Addition is a ubiquitous operation frequently carried out in most computing applications. Traditionally, three-operand addition is done using either two adders or a carry–save adder. However, there exist applications such as digital signal processing, image processing, floating point arithmetic, etc. wherein among the three operands, one is constant. For such cases, we propose a flagged constant addition methodology, applicable to any constant, to compute the result with the least area, delay and power. The resulting architecture is referred to as general constant flagged adder (GCFA). We propose an Optimized Constant Generation (OCG) algorithm and a Hardware Optimization Algorithm (HOA) to achieve hardware-efficient constant flagged adder. These two algorithms are designed to lower the computational complexity. The OCG algorithm accepts the constant to be added and converts it into an optimized constant. This optimized constant then forms the input to the HOA where the hardware modifications are performed. Unlike the proposed work, the existing flagged adder structures do not provide a general methodology to obtain the optimized constant and hardware for all the constants, resulting from the presence of architectural customization for all constants and word lengths. Exhaustive hardware analyses have been carried out to prove the efficacy of the proposed architecture against the existing designs. Structural Verilog code is synthesized for each to obtain the area, delay and power. Synthesis results show up to 35.85% and 49.24% reductions in area–delay and power–delay products, respectively. The improved speed and lower hardware requirements make the proposed methodology a suitable choice for constant addition.

加法是大多数计算应用程序中经常执行的无处不在的操作。传统上，三操作数加法是使用两个加法器或一个进位保存加法器完成的。然而，存在数字信号处理、图像处理、浮点运算等应用，其中三个操作数中，一个是常数。
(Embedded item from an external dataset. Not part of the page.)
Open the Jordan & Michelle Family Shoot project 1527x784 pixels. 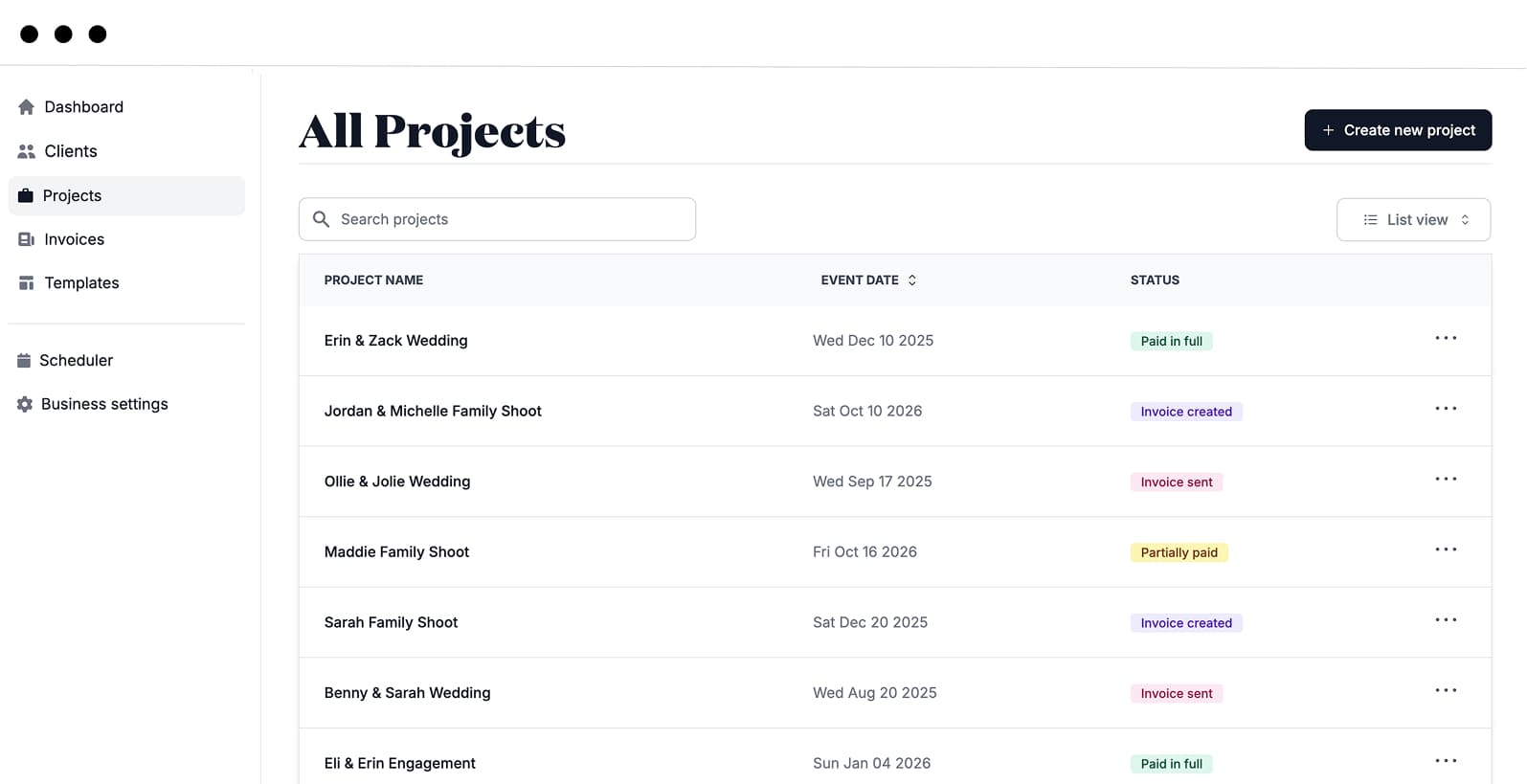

对于这种情况，我们提出了一种标记的常量加法方法，适用于任何常量，以最小的面积、延迟和功率计算结果。生成的架构称为通用常量标记加法器 (GCFA)。我们提出了优化常量生成 (OCG) 算法和硬件优化算法 (HOA) 来实现硬件高效的常量标记加法器。这两种算法旨在降低计算复杂度。OCG 算法接受要添加的常量并将其转换为优化后的常量。这个优化的常量然后形成对执行硬件修改的 HOA 的输入。与提议的工作不同，现有的标记加法器结构不提供通用方法来获得所有常量的优化常量和硬件，这是由于所有常量和字长的体系结构定制的存在。已经进行了详尽的硬件分析，以证明所提出的体系结构相对于现有设计的有效性。结构Verilog代码被综合为每一个以获得面积、延迟和功率。综合结果显示，面积延迟和功率延迟产物分别减少了 35.85% 和 49.24%。